I relate so much to them.

Except for one tiny, well really big thing.

They all almost died.

(And if it wasn’t physically then it was mentally/emotionally.)

Their dates, their December 7th, 2012’s, those were almost their last.

I don’t know what it’s like to be close to death, to teeter on such a fine line between seeing a tomorrow, and never having another.

So when they discuss their trials and difficulties, it makes sense. They went through this overwhelmingly horrific event. They defied odds, and somehow managed to survive. They fought death, and they won.

And then I look at my trials and difficulties and I’m just confused. It doesn’t make sense. All of these people, they found the good. They had the “re-awakening”, the “realization”. They’re able to have an undying amount of love for life because they know what it’s like to almost lose it.

I run a fine line between my love and hatred for life. I am left in awe everyday of the mere thought of life, because it’s just so cool, but I also have days where I’m just really stinking mad at it.

I don’t have the reminder of why I can’t be mad at life. I don’t have that thing that the big guy or the universe dangles above my head. There is no voice that says “Merideth you can’t be mad at the universe, you can’t hate me, I spared you.”

I just have an unlucky experience, a date that’s just a reminder that something unlucky happened to me. I was in the wrong place at the wrong time.

For a really long time I wanted the why, in fact there’s probably a handful of these blogs about trying to figure it out. I’d be lying if I told you I didn’t still occasionally hope for it.

I think the reason I so badly wanted a why, was so that I could know that bad things didn’t just happen to people for no reason. I wanted/want to know that the universe, the big guy, don’t just throw hurdles at you for no reason.

I’m at a point in my life that I knew would happen eventually, well I figured it would, but didn’t hold on to hope or dream about it, or realize it would get here so soon. I’m at the point where my POTS is basically unnoticeable.

It’s a place in my health I’ve never been before. Now I’m not saying I’m healed, because I definitely still have POTS, and I do still have to receive treatment for it. What I’m saying though is that there aren’t any big arrows pointing at me anymore screaming “sick girl”.

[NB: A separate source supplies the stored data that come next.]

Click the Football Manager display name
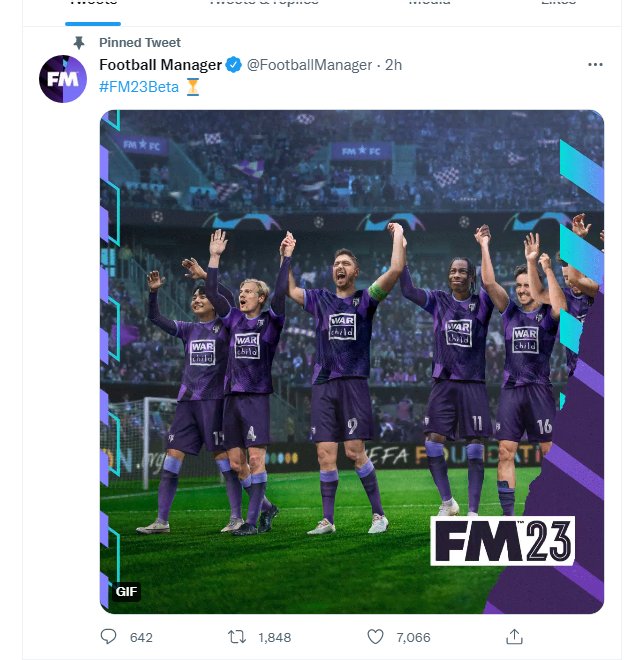The height and width of the screenshot is (660, 639). click(x=160, y=65)

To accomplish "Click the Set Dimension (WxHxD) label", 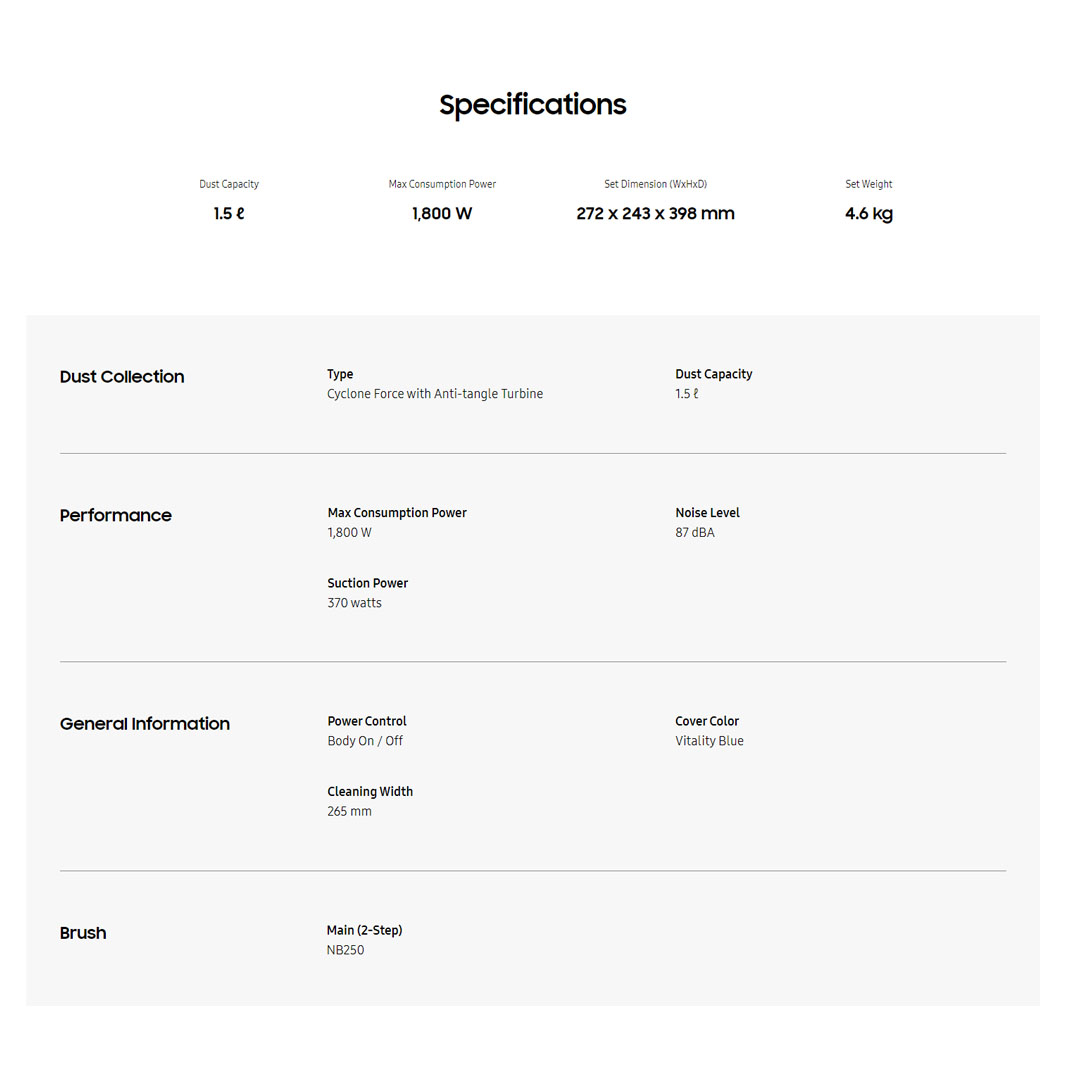I will click(655, 184).
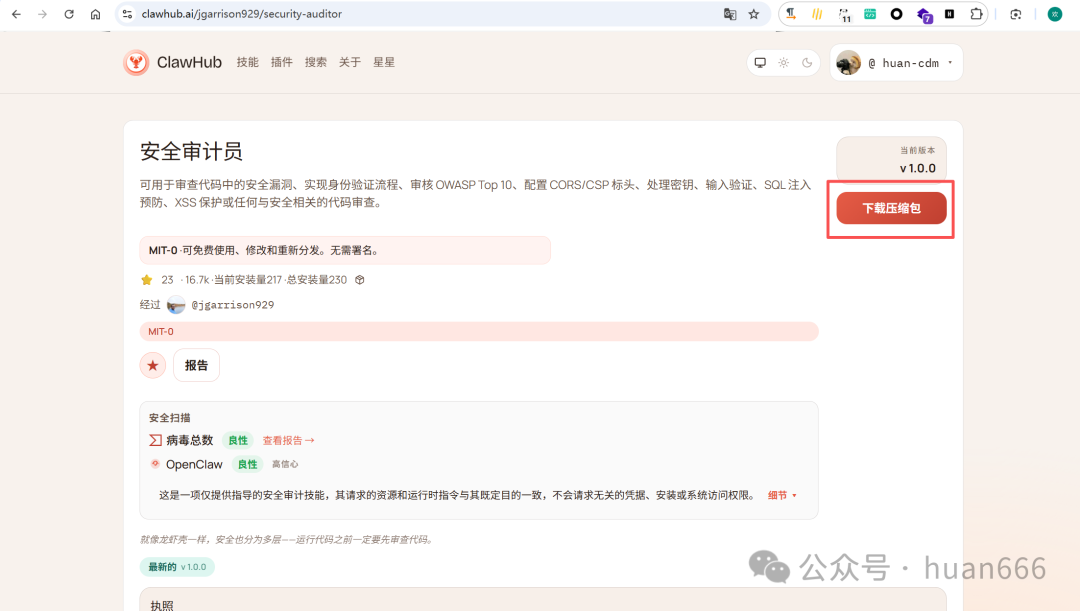Open browser translate page icon
The image size is (1080, 611).
[x=730, y=14]
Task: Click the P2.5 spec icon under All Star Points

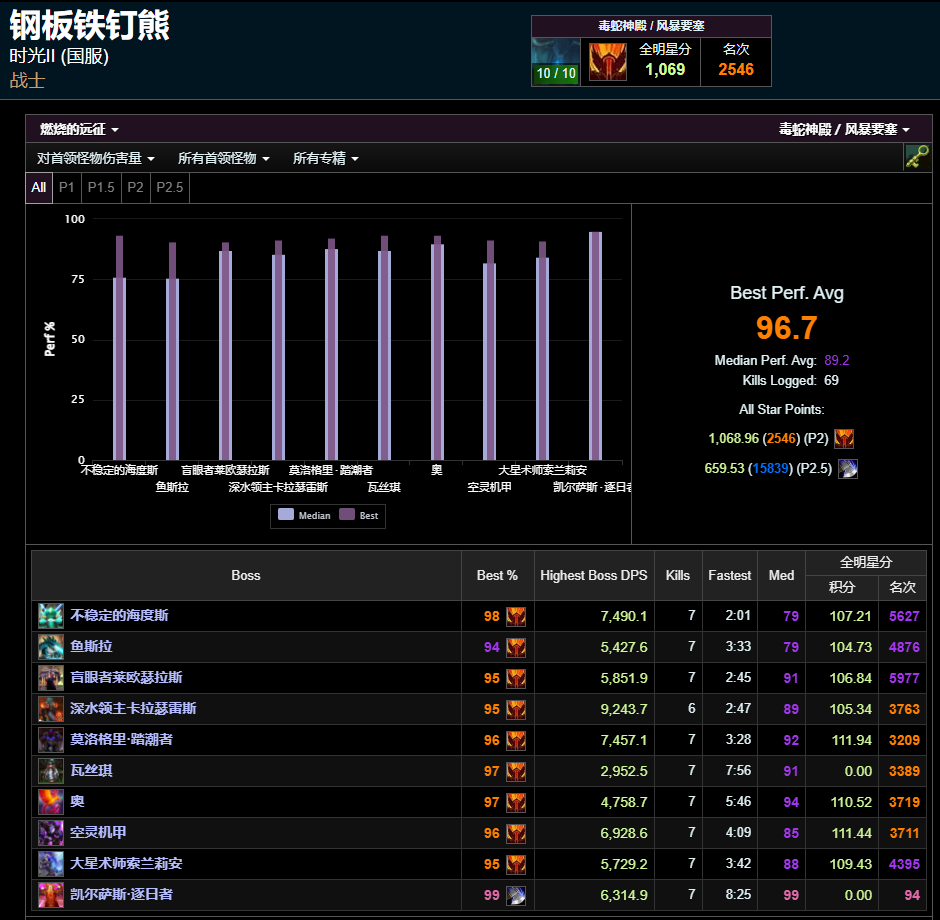Action: 847,468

I could meet someone new and have a friendship with them, and they would never know I was sick unless I shared it with them.

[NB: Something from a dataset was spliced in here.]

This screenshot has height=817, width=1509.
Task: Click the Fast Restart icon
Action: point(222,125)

My Invisible Illness has finally become Invisible.

So what the heck am I supposed to do?

It seems like those that are in the significant date club either end up two ways:

– They get the sign from the universe, they have their magical moment. They end up with a different outlook on life, a reason why. (Or at least they figure it out.)

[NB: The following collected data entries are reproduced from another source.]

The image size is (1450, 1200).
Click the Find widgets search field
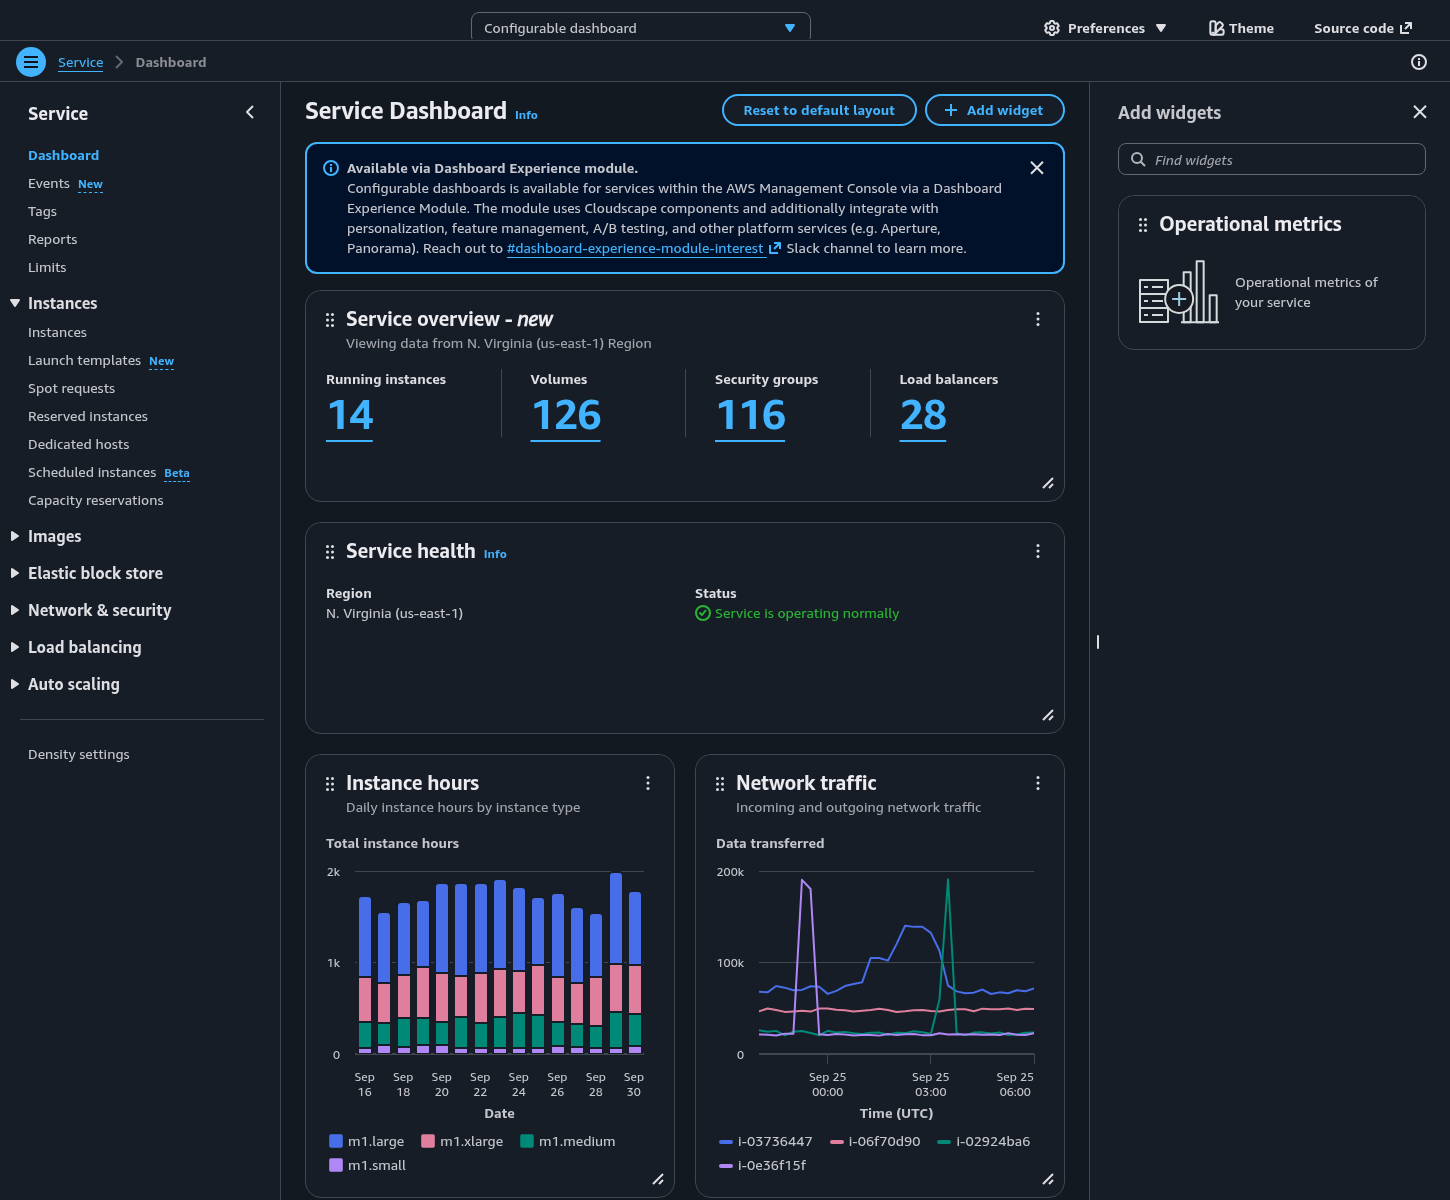[1272, 160]
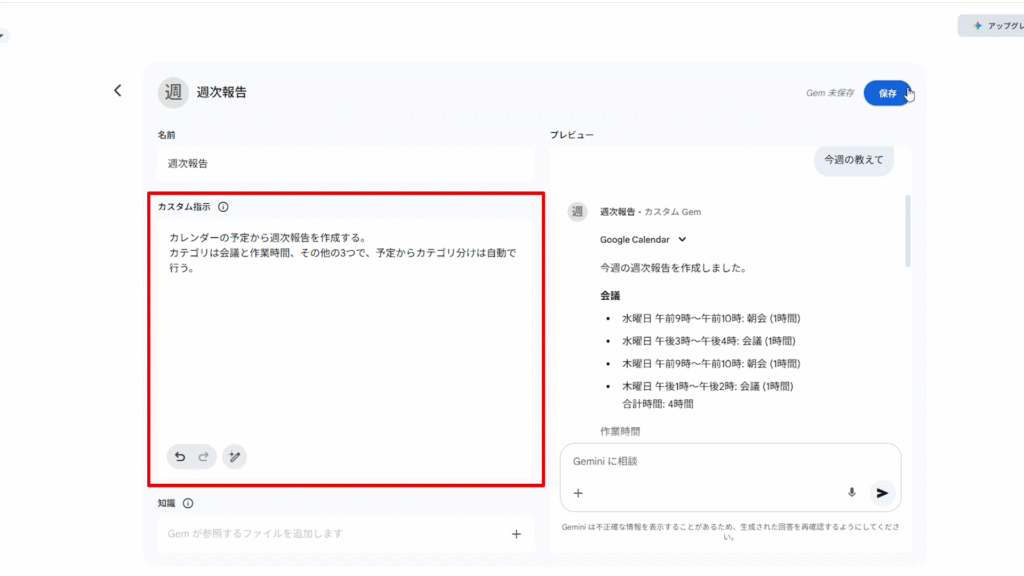Screen dimensions: 1024x576
Task: Undo the last custom instruction edit
Action: 180,457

– They magically get healed and are left without significant deficits/results. They’re able to move on and forget about it. Their date eventually becomes just another day.

(And I guess technically there’s a third ending too: you die.)

So where do I fit in?

None of the above 3 things happened. Big Shocker, but I ended up the odd one out again.

I once wrote a book (or half way did), and if you’ve known me from the beginning of all of this then you’ve probably heard about it.

It was this great (according to my mom) compilation of learned lessons, and acquired interesting outlook on life.

But I stopped writing it. Because I didn’t feel like I had a valid enough reason to write it. Why would anyone listen to a young girls experience if she never even had the “aha” moment.

Why would you read something if it didn’t leave you with a positive push to better your life? I don’t have the qualifications that the people I look up to do. I don’t have the certified death defier sticker that the others do.

I just have this oddball story. This strange compilation of things that have happened to me because one unfortunate event changed everything.

So where do I fit in? Where do any of us fit in?

What happens to those of us that don’t get the fancy message from the universe?

Why are some of us death defiers, and others not?

How do you find your why? Or do you ever?